Abu Dhabi, UAE -March 7, 2016: Today, Vice President Joseph R. Biden visited Masdar City as part of his series of official engagements with senior UAE leaders. The visit is the latest milestone in a bilateral relationship that has helped drive global efforts to foster the widespread adoption of renewable energy, the acceleration of clean technology innovation and research as well as the development of knowledge and human capital across a number of emerging industries.
Vice President Biden toured Masdar City in the company of H.E. Reem Ebrahim Al-Hashimi, Minister of State for International Cooperation, H.E. Dr Sultan Ahmed Al Jaber, UAE Minister of State and Chairman of Masdar, Mohamed Jameel Al Ramahi, Chief Executive Officer of Masdar, and Dr Behjat Al Yousuf, Interim Provost of Masdar Institute of Science and Technology.
The delegation was introduced to various areas of collaboration demonstrating the critical innovative and commercial cooperation between the U.S. and the UAE on renewable energy and clean technology, which is anchored by the partnership between Massachusetts Institute of Technology and Masdar Institute. During the visit the delegation also met with U.S. companies Lockheed Martin and GE, both of which conduct important research and development in partnership with Masdar and Masdar Institute from their bases in Masdar City.
Welcoming the Vice President, H.E. Dr Sultan Al Jaber said: “Vice President Biden’s visit to the UAE is a testament to the strong bilateral ties between our two countries, one built on mutual trust, economic partnership and a vision to developing sustainable and knowledge-based economies.”
Dr Al Jaber continued, saying, “U.S. cooperation with Masdar has led to advances in the research, technology innovation and application of sustainable solutions to the world’s most pressing energy, water and climate challenges.
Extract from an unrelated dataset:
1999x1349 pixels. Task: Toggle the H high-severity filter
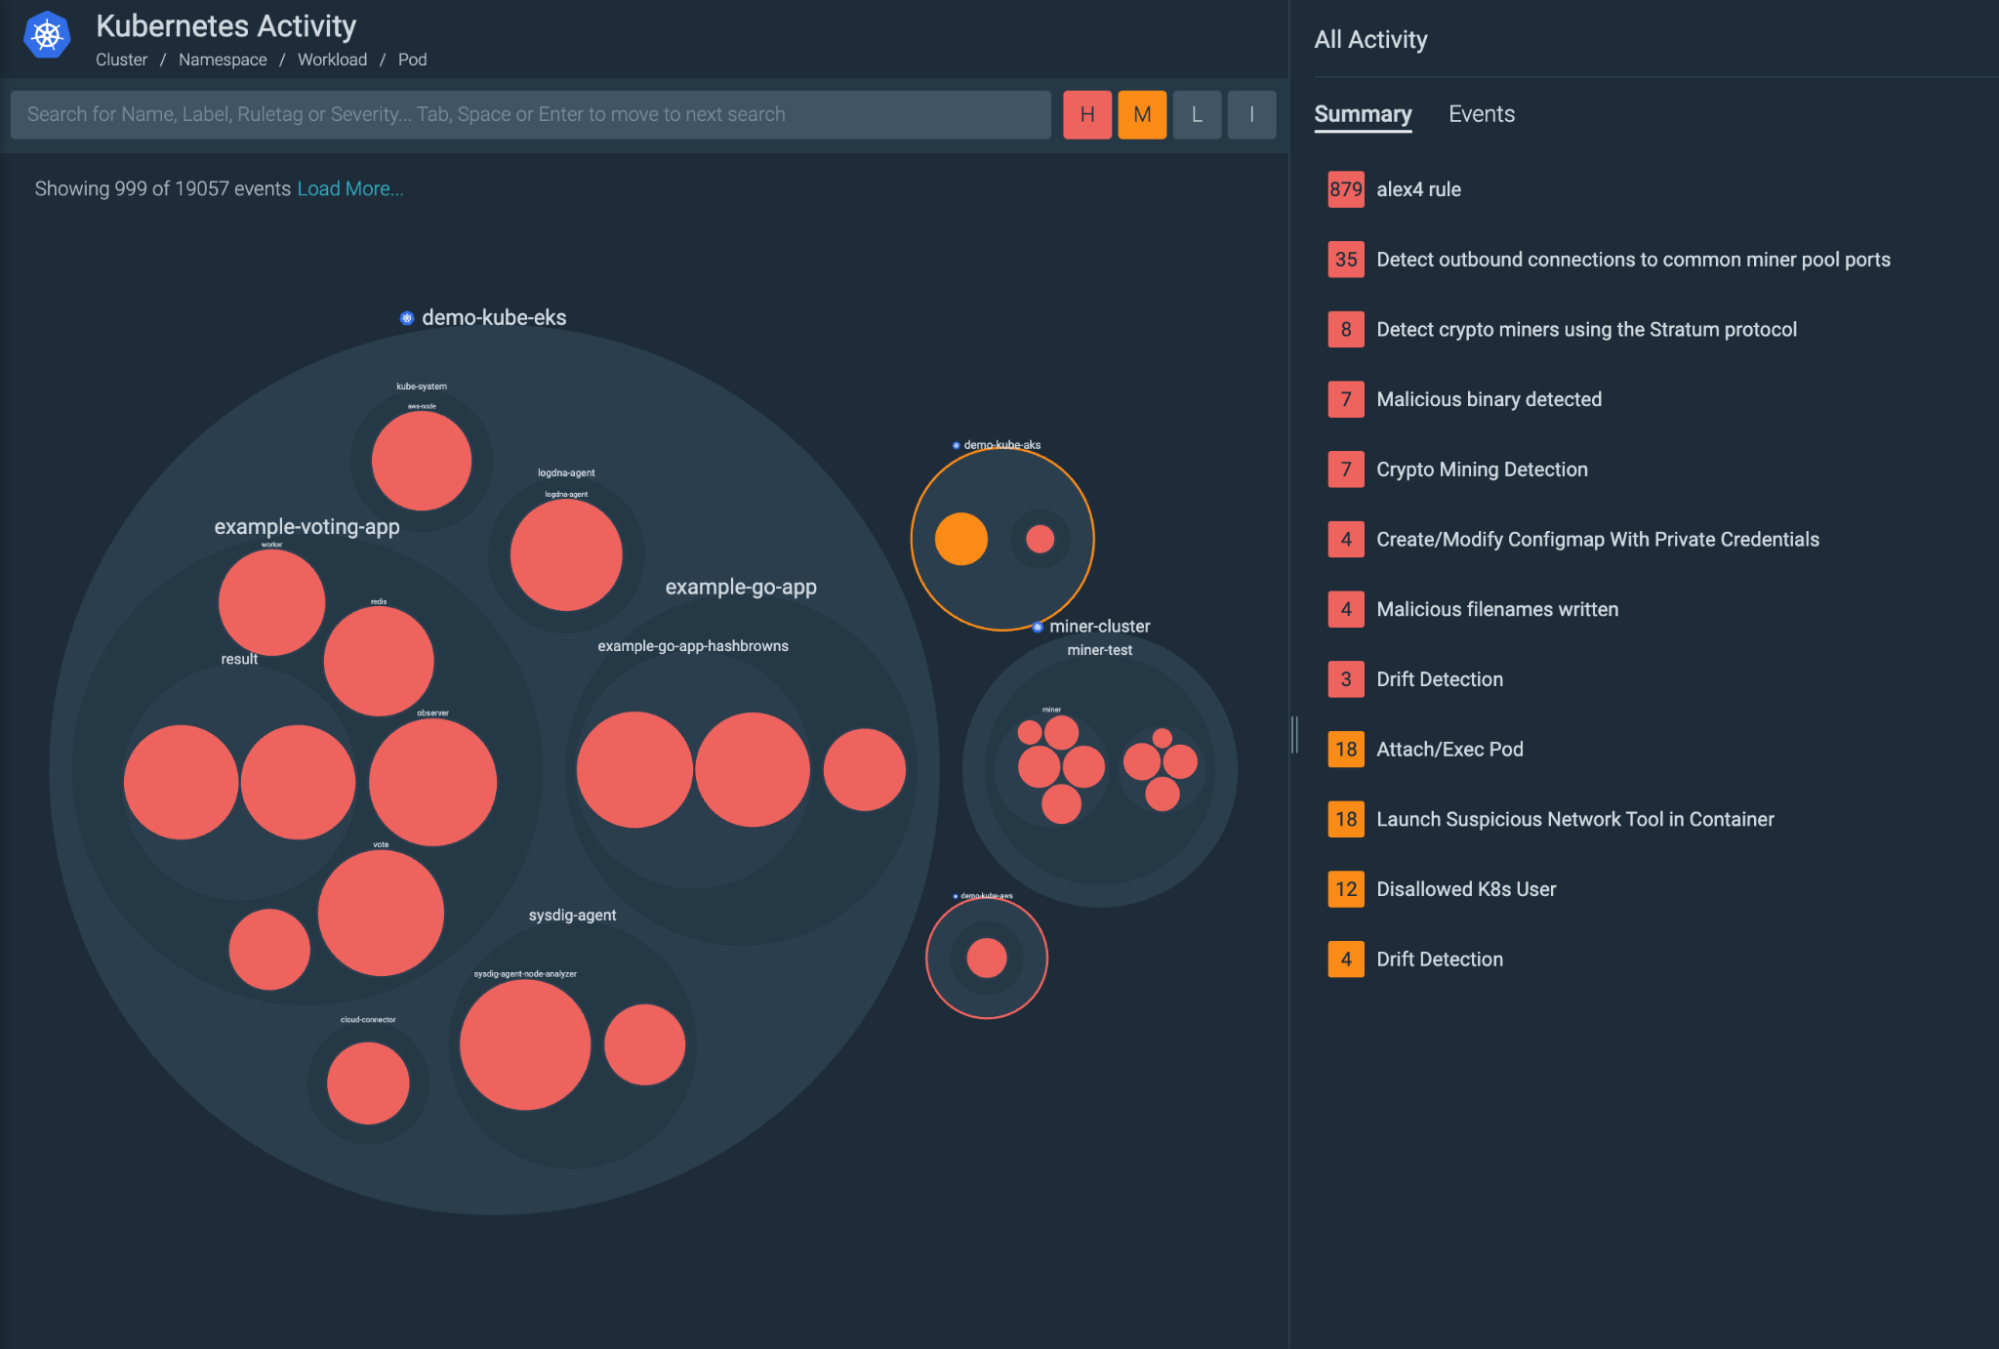1087,114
We look forward to building on our accomplishments over the last decade and to continue developing the knowledge and expertise that will enable us to keep pushing the boundaries of clean technology,” Dr Al Jaber added.
Since the Obama Administration took office in 2009, Masdar has been at the forefront of the UAE’s efforts to cooperate with its U.S. counterparts in tackling energy and climate change challenges. Over the eight years of the Administration, these relationships have evolved from basic collaborations to ones of knowledge-exchange and shared innovation on issues critical to both nations.
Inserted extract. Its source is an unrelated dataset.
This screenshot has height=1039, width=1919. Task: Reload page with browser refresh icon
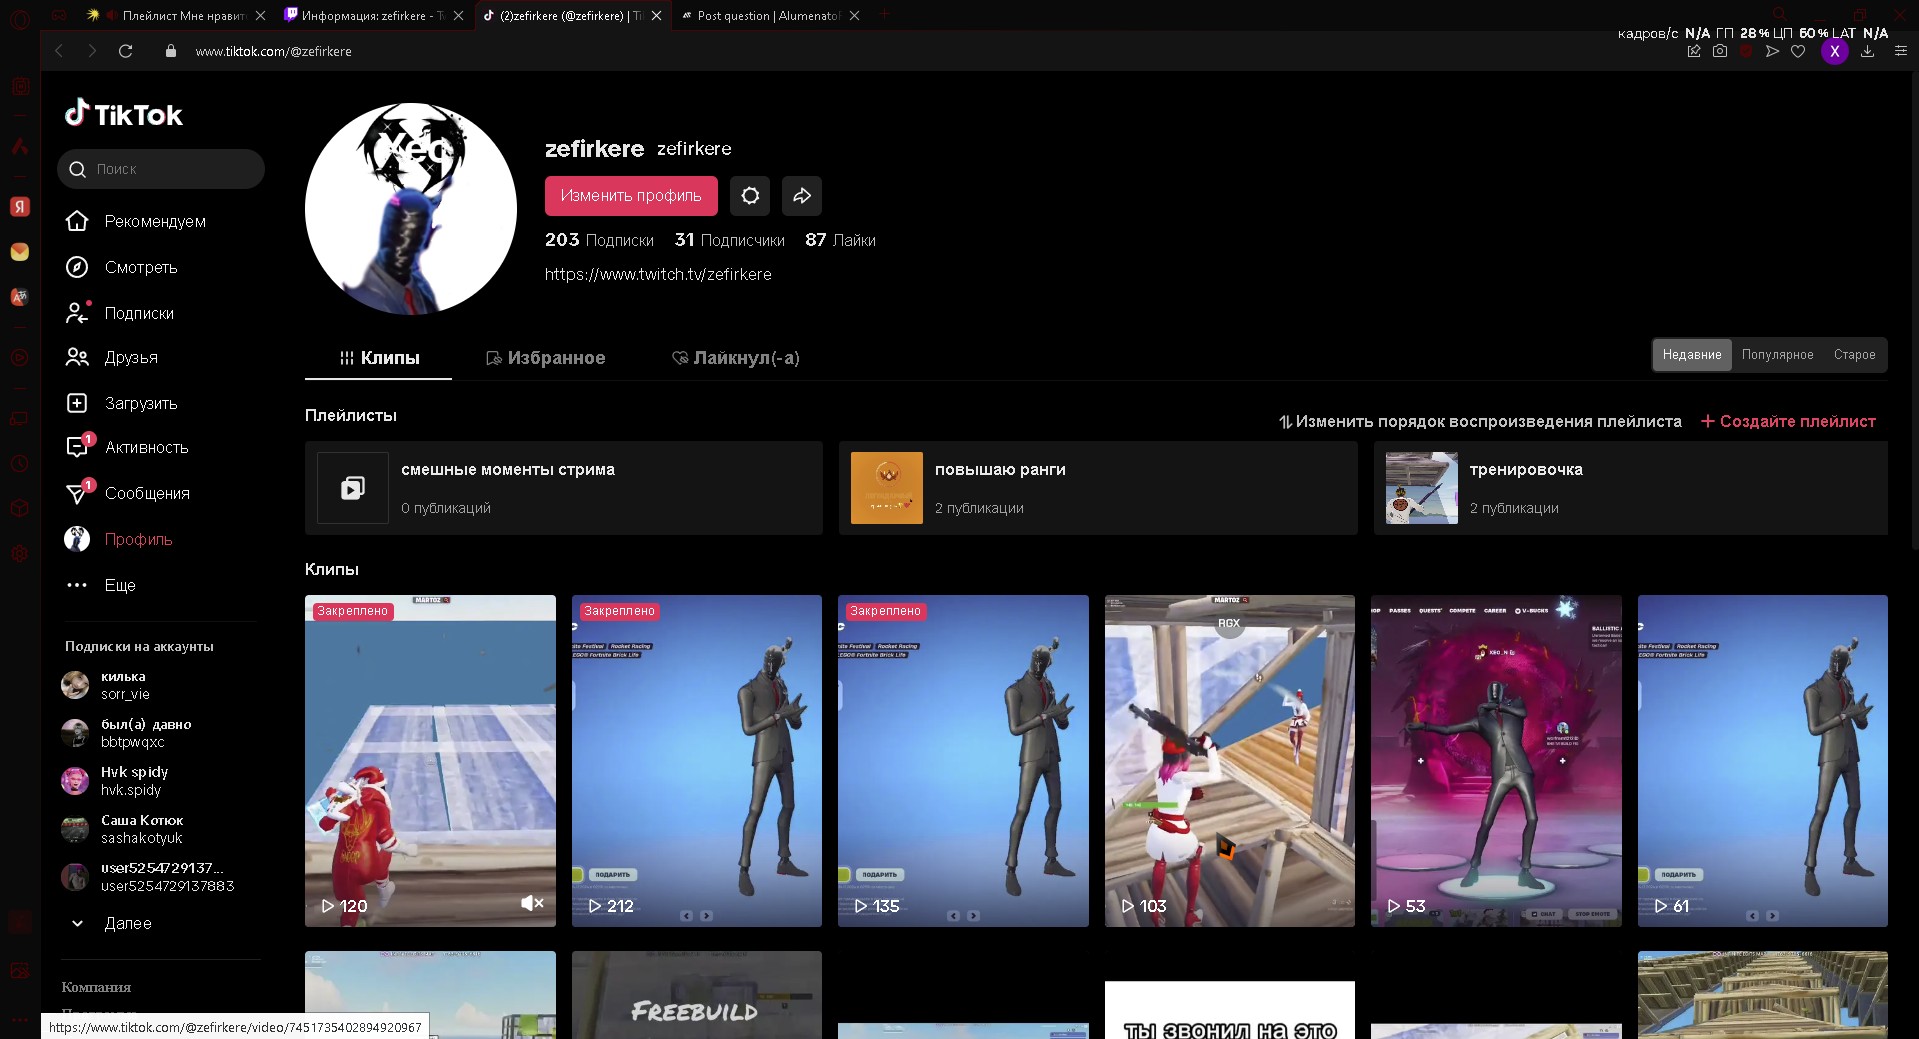click(126, 51)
An MOU signed in 2010 between Masdar and the U.S. Department of Energy laid the foundation for a number of joint partnerships with national laboratories in the U.S., including projects related to carbon capture, use and sequestration and renewables-powered desalination.
Meanwhile, the solar mapping work undertaken by Masdar Institute’s Research Center or Renewable Energy Mapping and Assessment (ReCREMA) supports the objectives of the Multilateral Solar and Wind Working Group of the Clean Energy Ministerial of which the U.S. and UAE are active members. ReCREMA is supporting the International Renewable Energy Agency (IRENA) in developing a publicly-accessible atlas of solar and wind resources, particularly for developing countries. IRENA Director General Adnan Amin briefed the delegation on ReCREMA’s latest research.
U.S. companies have been involved in various areas of collaborative research and technology development with Masdar, including next generation desalination technologies powered by renewables. One of Masdar’s pilot renewable energy desalination plants in Ghantoot, Abu Dhabi, was developed in partnership with California start-up Trevi Systems and three other international clean technology companies. The technology could have a practical impact on municipalities in the state of California that are threatened by water shortages.
The US has one of the fastest growing commercial relationships with the UAE, with bilateral trade standing at over US 25 billion (AED 91.82 billion) in 2015.